Raphael, who died in 1520 at just 37 years old, may have never seen all the completed tapestries in person. But the painter would have been intimately familiar with their “cartoons,” or preparatory drawings. As Hannah McGovern notes for the Art Newspaper, Raphael revised and finalized his designs for the tapestries on roughly 16.5- by 11.5-foot canvases, each comprised of more than 200 pieces of paper glued together.

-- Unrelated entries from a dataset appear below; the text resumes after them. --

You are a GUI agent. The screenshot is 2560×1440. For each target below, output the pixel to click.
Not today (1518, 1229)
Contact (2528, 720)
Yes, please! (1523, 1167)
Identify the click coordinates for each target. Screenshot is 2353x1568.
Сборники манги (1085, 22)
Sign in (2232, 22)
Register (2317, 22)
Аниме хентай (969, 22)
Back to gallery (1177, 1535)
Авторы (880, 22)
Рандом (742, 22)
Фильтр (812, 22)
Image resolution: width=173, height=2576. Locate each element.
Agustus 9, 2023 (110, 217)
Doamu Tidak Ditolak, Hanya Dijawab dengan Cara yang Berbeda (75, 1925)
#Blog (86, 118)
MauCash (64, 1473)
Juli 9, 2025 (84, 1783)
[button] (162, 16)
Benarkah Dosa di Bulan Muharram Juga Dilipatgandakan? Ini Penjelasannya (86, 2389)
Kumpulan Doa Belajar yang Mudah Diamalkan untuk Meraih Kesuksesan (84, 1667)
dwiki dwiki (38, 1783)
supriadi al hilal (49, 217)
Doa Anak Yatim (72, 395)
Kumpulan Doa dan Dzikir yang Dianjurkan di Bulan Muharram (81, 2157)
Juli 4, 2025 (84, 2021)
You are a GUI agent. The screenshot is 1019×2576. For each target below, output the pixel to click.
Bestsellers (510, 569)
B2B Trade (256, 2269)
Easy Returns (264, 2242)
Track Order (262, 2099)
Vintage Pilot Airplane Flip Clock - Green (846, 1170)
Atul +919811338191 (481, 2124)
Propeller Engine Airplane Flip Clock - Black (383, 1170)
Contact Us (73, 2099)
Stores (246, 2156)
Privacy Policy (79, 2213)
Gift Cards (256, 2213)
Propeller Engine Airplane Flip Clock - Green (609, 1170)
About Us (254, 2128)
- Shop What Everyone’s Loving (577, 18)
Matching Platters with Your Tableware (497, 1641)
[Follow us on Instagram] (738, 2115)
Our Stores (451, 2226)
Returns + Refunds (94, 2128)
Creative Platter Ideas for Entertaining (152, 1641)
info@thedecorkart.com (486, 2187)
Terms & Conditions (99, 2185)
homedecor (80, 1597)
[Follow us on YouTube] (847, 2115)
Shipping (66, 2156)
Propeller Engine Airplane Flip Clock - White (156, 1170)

During the 16th century, the Sistine Chapel cartoons were cut into strips and traded around Europe. The future Charles I purchased the drawings in 1623 and brought them back to his home country of England. In 1865, Queen Victoria loaned the drawings to the South Kensington Museum, now the Victoria and Albert (V&A), where they have remained ever since, reported Mark Brown for the Guardian in 2019.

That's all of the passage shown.